» **SHORT PROBLEM**:
From the listing below, pull out each line that contains the word "with". Treat uppercase and lowercase as different.
________
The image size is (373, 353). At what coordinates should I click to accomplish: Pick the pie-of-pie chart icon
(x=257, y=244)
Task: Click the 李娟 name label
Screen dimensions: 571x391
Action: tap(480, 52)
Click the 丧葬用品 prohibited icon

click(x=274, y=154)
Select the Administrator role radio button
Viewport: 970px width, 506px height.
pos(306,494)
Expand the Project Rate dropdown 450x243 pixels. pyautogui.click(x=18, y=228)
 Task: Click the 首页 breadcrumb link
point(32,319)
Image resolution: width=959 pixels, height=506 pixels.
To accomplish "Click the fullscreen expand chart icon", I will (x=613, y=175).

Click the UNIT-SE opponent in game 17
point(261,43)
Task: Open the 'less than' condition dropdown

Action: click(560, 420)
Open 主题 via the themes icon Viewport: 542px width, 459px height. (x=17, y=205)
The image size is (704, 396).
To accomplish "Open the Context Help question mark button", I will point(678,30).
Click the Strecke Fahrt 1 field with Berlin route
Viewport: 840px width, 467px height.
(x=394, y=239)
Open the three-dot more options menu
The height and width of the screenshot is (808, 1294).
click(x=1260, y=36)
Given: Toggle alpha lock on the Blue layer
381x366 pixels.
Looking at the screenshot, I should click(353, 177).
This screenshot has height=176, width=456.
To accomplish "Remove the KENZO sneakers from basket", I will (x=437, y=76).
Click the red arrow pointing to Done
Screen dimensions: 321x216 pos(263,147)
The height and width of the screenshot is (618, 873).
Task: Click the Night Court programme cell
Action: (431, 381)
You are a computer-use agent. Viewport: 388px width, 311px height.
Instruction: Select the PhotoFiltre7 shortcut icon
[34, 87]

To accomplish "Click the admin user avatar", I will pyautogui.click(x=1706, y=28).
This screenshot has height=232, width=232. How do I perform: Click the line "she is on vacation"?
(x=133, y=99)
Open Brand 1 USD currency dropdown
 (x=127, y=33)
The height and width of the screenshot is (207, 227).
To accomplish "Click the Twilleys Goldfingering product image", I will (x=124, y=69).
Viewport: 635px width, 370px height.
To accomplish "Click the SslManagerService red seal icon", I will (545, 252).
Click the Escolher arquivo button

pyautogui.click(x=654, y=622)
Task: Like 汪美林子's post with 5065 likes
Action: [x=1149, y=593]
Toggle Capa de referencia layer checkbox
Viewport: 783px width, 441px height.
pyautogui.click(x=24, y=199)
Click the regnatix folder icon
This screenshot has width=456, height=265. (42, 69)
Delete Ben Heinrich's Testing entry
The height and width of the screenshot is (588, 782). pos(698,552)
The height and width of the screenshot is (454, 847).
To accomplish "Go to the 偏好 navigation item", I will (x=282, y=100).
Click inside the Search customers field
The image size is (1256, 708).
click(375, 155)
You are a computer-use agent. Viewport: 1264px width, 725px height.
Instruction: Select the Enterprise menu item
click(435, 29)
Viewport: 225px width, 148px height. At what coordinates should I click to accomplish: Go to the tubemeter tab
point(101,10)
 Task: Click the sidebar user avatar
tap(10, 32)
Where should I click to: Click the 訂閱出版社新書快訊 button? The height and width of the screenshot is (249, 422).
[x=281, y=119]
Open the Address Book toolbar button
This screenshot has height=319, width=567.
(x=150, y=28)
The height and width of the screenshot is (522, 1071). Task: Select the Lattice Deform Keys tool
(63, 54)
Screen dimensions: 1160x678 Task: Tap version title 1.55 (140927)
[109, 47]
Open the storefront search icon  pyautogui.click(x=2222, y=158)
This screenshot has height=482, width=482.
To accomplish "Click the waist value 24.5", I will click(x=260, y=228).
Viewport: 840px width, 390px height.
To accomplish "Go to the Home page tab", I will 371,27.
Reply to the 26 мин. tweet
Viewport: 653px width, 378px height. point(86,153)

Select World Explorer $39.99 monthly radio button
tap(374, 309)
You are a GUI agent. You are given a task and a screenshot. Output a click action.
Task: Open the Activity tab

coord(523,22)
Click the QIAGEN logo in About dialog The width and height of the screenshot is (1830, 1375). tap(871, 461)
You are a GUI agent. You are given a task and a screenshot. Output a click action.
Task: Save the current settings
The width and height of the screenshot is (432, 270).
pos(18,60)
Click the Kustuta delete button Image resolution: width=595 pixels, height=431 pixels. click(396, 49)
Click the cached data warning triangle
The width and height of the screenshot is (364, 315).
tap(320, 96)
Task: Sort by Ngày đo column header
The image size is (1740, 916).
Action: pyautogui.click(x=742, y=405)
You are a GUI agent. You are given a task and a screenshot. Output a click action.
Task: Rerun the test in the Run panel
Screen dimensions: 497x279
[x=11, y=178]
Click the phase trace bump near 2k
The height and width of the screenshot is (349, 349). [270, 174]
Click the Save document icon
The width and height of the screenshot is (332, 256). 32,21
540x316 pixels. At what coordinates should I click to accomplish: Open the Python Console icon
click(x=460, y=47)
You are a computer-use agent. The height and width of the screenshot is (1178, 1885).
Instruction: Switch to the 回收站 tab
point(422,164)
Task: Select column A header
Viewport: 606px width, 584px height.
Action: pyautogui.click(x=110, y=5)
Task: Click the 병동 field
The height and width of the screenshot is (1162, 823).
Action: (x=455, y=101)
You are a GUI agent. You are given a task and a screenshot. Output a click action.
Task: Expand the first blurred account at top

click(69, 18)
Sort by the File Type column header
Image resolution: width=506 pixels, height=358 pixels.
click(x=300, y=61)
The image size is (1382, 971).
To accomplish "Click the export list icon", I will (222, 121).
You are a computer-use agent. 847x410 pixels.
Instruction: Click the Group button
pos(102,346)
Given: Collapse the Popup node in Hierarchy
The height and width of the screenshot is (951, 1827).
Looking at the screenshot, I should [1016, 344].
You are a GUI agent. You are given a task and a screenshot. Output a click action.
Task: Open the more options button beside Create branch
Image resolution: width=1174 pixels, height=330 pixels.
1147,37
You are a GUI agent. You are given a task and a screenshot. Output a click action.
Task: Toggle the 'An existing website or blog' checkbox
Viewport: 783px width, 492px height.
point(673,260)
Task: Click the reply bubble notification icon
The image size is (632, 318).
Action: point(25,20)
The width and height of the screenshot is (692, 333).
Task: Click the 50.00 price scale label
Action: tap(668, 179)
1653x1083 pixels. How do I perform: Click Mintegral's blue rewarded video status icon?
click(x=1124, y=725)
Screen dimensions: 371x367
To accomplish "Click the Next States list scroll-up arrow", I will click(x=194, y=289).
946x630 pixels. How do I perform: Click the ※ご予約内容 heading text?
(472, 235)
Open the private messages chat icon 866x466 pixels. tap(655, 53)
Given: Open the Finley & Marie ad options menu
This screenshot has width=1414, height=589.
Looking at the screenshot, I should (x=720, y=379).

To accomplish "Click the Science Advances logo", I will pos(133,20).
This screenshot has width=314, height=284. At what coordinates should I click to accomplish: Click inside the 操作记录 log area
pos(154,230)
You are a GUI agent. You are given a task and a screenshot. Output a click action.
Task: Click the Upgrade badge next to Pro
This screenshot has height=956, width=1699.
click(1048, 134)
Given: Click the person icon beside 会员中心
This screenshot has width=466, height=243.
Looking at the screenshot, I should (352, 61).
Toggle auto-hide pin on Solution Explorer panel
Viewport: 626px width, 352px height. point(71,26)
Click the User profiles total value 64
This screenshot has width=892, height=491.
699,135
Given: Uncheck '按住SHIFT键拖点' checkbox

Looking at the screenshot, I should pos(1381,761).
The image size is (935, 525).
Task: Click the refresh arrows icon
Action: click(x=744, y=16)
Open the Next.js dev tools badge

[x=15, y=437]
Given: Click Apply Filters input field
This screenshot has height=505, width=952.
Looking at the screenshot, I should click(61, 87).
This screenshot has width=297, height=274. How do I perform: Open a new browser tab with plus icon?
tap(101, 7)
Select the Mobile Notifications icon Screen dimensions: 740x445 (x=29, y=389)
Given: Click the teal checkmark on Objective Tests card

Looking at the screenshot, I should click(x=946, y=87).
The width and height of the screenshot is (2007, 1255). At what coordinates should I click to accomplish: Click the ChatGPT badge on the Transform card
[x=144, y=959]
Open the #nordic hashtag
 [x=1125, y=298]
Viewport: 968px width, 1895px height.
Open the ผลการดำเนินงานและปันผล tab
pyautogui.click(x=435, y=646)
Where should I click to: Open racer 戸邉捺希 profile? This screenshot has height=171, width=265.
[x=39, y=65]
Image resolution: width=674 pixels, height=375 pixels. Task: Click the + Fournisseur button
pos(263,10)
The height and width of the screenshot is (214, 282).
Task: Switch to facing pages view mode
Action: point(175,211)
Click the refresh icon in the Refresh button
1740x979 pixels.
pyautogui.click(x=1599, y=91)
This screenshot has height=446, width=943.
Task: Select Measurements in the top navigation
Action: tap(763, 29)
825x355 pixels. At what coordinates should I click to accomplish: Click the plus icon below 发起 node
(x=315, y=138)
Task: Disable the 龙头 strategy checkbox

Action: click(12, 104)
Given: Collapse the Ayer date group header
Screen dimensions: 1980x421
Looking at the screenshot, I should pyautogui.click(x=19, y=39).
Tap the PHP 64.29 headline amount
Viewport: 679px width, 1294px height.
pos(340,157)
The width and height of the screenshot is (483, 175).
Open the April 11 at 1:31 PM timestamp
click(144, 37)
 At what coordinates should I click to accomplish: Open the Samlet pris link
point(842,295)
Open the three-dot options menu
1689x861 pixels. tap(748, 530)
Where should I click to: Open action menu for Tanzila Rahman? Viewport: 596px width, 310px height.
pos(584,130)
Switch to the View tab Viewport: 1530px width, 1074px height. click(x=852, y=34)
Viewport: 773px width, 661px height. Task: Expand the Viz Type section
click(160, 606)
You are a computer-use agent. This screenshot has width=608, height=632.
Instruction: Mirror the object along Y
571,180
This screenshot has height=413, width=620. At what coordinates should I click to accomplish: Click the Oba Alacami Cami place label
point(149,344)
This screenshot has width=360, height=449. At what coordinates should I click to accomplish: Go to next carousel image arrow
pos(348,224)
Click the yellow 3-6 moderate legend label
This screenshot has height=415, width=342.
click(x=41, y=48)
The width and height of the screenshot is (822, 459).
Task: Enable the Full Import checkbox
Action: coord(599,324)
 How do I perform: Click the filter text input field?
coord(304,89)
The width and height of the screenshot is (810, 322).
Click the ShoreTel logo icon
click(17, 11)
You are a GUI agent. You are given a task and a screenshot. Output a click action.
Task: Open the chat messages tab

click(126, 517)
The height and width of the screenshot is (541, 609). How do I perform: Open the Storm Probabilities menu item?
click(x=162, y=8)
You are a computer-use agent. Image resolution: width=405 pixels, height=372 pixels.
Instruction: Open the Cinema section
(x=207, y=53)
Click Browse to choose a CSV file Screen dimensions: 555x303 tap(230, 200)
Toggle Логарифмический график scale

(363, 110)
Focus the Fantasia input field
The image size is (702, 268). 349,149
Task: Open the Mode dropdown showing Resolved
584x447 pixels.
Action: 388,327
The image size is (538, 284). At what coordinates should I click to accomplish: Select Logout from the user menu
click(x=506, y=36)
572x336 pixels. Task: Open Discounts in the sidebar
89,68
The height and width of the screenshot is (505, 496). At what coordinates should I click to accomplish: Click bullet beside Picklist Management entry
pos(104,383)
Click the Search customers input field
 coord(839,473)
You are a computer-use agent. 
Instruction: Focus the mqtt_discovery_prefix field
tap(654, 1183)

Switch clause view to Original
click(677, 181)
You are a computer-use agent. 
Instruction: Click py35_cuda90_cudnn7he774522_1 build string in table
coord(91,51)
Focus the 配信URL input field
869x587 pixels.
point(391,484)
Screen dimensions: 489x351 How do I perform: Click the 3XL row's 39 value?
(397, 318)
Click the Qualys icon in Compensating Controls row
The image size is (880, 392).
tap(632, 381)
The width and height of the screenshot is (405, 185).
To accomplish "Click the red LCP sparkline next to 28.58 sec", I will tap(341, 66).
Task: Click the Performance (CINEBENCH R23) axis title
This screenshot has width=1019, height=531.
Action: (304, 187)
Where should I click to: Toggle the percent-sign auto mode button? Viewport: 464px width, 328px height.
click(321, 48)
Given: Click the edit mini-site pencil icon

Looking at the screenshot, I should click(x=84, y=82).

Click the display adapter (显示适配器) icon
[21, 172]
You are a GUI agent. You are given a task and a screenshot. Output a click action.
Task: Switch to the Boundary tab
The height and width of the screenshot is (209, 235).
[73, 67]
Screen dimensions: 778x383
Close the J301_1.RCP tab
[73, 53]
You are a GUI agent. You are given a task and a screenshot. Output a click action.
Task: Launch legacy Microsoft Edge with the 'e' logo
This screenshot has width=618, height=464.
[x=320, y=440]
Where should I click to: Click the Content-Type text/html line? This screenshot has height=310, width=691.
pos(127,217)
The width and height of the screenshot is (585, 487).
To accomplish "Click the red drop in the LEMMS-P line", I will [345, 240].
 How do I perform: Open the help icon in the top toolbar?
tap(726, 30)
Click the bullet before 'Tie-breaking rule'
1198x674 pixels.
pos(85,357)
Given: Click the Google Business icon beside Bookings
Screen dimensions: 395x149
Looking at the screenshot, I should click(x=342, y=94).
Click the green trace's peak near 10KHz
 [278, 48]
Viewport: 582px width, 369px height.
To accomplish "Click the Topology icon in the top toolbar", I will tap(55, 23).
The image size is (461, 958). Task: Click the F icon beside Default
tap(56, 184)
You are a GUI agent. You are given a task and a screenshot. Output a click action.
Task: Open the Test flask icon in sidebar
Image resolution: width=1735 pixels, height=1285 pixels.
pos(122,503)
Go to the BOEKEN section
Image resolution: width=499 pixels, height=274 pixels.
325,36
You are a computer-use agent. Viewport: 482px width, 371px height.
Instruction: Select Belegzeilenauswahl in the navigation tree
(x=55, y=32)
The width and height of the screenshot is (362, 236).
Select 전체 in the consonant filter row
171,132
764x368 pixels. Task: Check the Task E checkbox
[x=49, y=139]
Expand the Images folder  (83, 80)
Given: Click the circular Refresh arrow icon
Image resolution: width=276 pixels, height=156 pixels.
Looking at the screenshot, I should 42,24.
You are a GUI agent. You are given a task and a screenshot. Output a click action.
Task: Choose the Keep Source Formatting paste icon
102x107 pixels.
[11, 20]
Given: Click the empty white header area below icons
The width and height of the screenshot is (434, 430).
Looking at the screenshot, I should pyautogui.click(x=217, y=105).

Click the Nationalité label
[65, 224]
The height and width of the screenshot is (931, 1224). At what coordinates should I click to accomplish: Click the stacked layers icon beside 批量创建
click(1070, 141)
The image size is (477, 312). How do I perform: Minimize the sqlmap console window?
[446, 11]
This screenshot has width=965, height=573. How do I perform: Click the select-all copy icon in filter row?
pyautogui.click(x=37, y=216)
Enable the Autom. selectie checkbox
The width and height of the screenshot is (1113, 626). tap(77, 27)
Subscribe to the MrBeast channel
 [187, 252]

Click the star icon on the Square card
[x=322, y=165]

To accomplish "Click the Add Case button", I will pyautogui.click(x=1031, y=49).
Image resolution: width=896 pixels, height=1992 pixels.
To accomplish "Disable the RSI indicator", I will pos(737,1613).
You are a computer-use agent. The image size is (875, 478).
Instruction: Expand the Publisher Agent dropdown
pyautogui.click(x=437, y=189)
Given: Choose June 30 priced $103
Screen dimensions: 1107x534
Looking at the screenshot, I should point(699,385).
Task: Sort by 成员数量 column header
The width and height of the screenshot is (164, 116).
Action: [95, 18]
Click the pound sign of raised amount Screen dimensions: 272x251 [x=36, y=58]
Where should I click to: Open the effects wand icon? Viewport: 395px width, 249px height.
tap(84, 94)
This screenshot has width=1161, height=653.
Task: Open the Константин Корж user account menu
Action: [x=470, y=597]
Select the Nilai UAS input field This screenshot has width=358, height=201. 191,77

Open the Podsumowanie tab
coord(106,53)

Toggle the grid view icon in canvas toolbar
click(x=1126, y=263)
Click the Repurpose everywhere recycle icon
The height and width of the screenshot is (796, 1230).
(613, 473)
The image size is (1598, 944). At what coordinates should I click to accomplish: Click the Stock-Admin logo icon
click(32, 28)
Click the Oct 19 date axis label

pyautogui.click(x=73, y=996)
________
» **TASK RESULT**:
Click the Strecke Fahrt 1 field with Berlin route
Task: Like 汪美林子's post with 5065 likes
This screenshot has width=297, height=274. How do I perform: Open a new browser tab with plus icon?
Task: Launch legacy Microsoft Edge with the 'e' logo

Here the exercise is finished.